The paper written in conjunction with colleagues adds to a previous paper (Kearney & Dye, Reference Kearney and Dye2010) and argues for description of a care pathway that is clinically driven and can be costed for in as much detail as required with completion of specific elements within the pathway. In the previous paper we had argued that these pathways should be developed locally given different needs in each wider organization or service. However, given that the care provided must be to the same high standard, and the recent development of payment by results as a supposed measurement to achieve this, we feel that measurements and pathways can and should be described in further detail to demonstrate an alternative commissioning arrangement.

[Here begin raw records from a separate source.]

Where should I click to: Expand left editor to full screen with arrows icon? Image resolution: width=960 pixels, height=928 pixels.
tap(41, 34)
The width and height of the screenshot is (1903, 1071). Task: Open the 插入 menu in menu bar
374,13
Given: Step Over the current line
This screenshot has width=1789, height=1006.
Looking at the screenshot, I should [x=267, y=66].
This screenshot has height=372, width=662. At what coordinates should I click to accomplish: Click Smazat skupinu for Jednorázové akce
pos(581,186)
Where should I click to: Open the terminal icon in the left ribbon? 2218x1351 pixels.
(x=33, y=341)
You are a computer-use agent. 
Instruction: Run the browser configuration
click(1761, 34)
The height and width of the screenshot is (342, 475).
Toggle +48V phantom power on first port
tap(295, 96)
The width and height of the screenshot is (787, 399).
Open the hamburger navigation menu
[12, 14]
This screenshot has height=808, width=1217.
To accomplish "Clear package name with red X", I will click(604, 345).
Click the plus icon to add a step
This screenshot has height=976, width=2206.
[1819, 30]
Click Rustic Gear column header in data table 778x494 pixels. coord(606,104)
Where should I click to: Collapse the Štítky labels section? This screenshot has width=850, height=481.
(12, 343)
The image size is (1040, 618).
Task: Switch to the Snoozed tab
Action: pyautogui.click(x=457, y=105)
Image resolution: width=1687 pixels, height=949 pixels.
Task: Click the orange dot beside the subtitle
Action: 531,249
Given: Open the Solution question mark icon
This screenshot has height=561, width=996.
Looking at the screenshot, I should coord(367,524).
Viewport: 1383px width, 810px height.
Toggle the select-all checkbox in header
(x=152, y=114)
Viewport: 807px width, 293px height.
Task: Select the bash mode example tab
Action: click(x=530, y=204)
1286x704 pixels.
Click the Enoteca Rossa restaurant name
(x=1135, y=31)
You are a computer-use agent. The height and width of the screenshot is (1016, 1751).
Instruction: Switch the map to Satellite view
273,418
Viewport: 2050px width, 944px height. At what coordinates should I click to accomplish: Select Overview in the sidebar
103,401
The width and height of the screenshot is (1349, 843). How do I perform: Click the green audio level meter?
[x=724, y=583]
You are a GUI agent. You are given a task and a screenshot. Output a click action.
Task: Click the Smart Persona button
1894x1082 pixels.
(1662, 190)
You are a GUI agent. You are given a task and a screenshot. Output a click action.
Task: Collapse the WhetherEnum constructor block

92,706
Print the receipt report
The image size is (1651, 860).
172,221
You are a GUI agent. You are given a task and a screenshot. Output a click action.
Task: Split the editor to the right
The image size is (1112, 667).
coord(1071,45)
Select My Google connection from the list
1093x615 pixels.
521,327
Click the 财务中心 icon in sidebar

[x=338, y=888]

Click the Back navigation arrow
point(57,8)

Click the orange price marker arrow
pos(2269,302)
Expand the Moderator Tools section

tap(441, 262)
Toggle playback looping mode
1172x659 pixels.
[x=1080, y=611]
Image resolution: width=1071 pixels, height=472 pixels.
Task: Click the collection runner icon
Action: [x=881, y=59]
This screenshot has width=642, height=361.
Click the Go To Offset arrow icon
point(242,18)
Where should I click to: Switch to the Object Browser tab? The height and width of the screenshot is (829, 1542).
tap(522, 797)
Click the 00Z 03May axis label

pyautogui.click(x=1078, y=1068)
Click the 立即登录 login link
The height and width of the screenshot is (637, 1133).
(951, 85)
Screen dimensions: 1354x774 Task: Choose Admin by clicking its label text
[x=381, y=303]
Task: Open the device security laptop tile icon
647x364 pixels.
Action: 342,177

By arguing against care for specific patient clusters as described currently by the Royal College of Psychiatrists (and outlined in Kearney et al. Reference Kearney, Dye and Sethi2012), we have suggested a pathway for different types of patients who need intensive care and give an example detailing care for one specific patient sub-type. An extension of this could be description of a psychiatric intensive care pathway rather than care provided within a PICU. This then makes the process of payment by results more meaningful by describing intensity of care provision that is required for groups of patients (as opposed to ill defined, perhaps meaningless care packages that attempt to define the care provision for a wide variety of needs within a large patient cluster group). Maybe, as the payment by results bandwagon rolls on and becomes more refined, it will be able to give more robust measures. In the meantime, should psychiatric intensive care take the plunge (as it did with the national minimum standards in 2002) and redefine the tool for describing needs for requirement of care as opposed to symptomatolgy?
The case report in this issue (Krabbenbos et al. Reference Krabbenbos, Siegers and Bruins2012) certainly supports the age old idea of providing the care needed in a timely and comprehensive fashion rather than defining it based on clusters. The aims of NAPICU include improving service user experience and outcome by improving mechanisms for the delivery of psychiatric intensive care and auditing effectiveness. I feel that the challenge of providing robust, meaningful, appropriately financed measures upon which we judge our service (and hopefully show the evidence for its effectiveness) is something we must not shy away from.